Dataset excerpts
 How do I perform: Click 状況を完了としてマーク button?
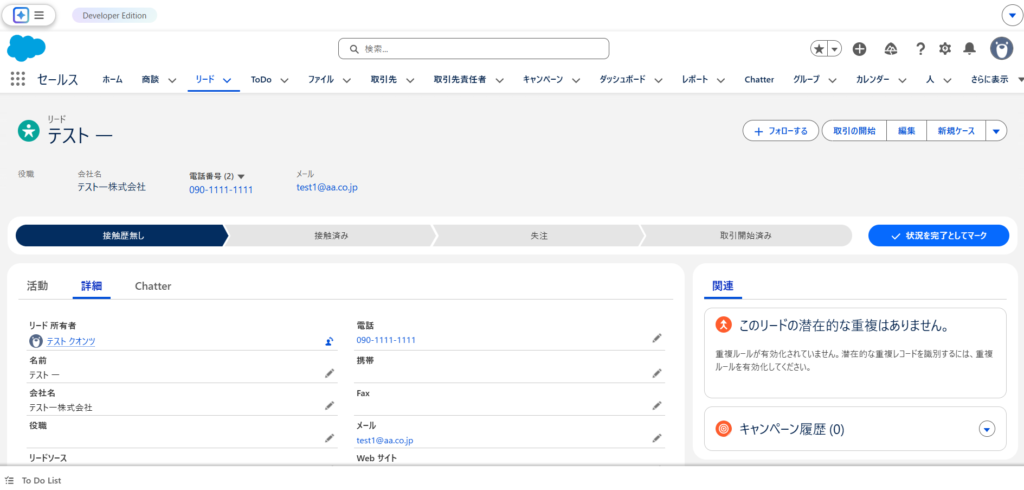(x=938, y=235)
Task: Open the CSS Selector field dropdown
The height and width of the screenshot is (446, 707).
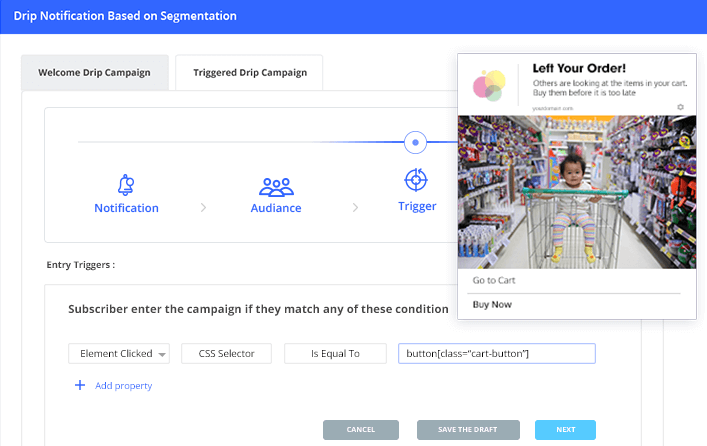Action: 226,353
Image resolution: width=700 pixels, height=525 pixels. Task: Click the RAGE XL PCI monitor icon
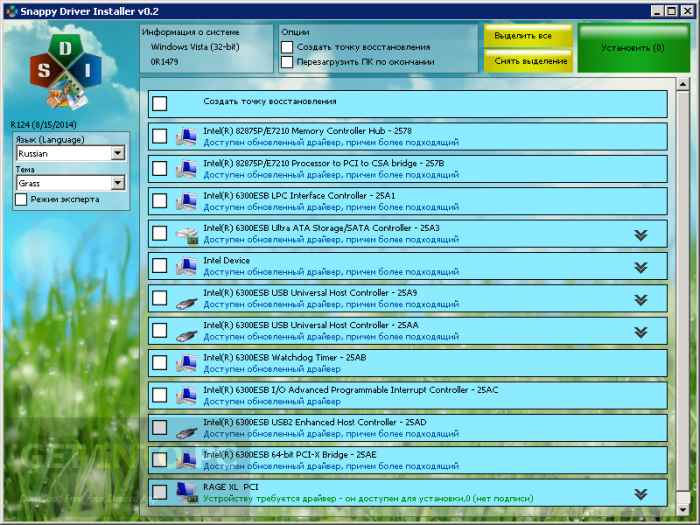click(187, 492)
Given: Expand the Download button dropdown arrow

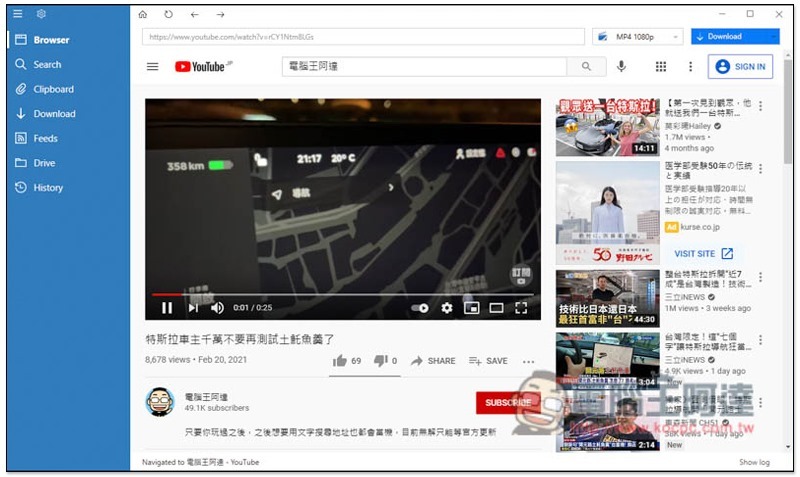Looking at the screenshot, I should [774, 37].
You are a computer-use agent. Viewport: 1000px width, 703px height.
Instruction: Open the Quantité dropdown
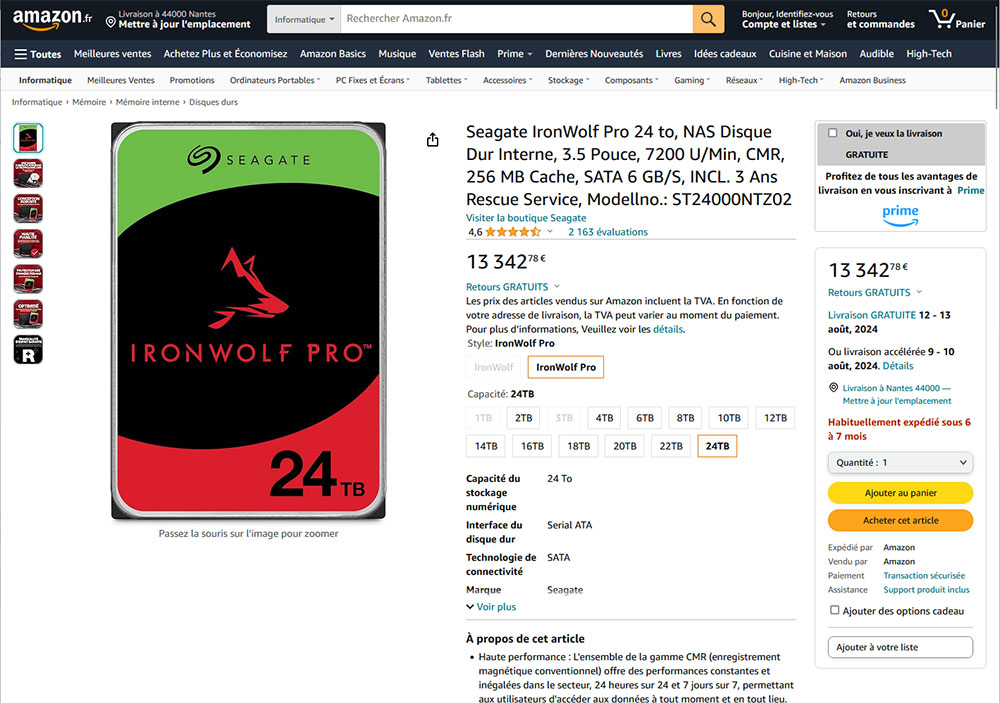900,462
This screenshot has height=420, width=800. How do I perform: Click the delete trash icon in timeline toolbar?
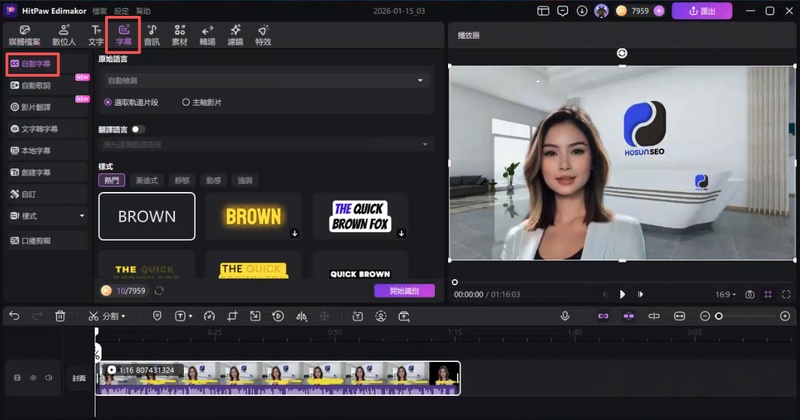pyautogui.click(x=61, y=316)
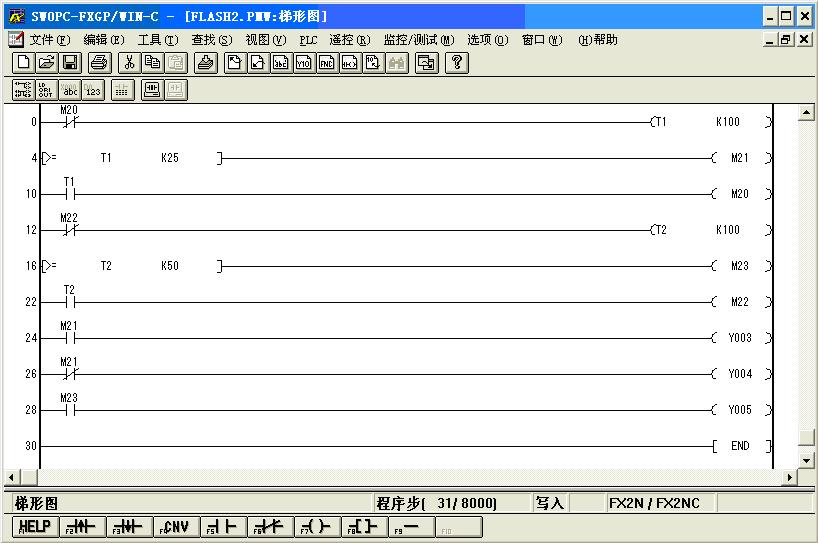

DIRECTIONS FOR THIS TASK
An exact restatement is expected of the lines from the line containing "The height and" to the end of the data above, pictures excluded.

ANSWER TO THIS TASK
The height and width of the screenshot is (446, 707).
Action: 226,353
Image resolution: width=700 pixels, height=525 pixels. Task: Click the RAGE XL PCI monitor icon
click(187, 492)
Given: Expand the Download button dropdown arrow

Looking at the screenshot, I should [774, 37].
You are a computer-use agent. Viewport: 1000px width, 703px height.
Instruction: Open the Quantité dropdown
900,462
This screenshot has height=420, width=800. How do I perform: Click the delete trash icon in timeline toolbar?
pyautogui.click(x=61, y=316)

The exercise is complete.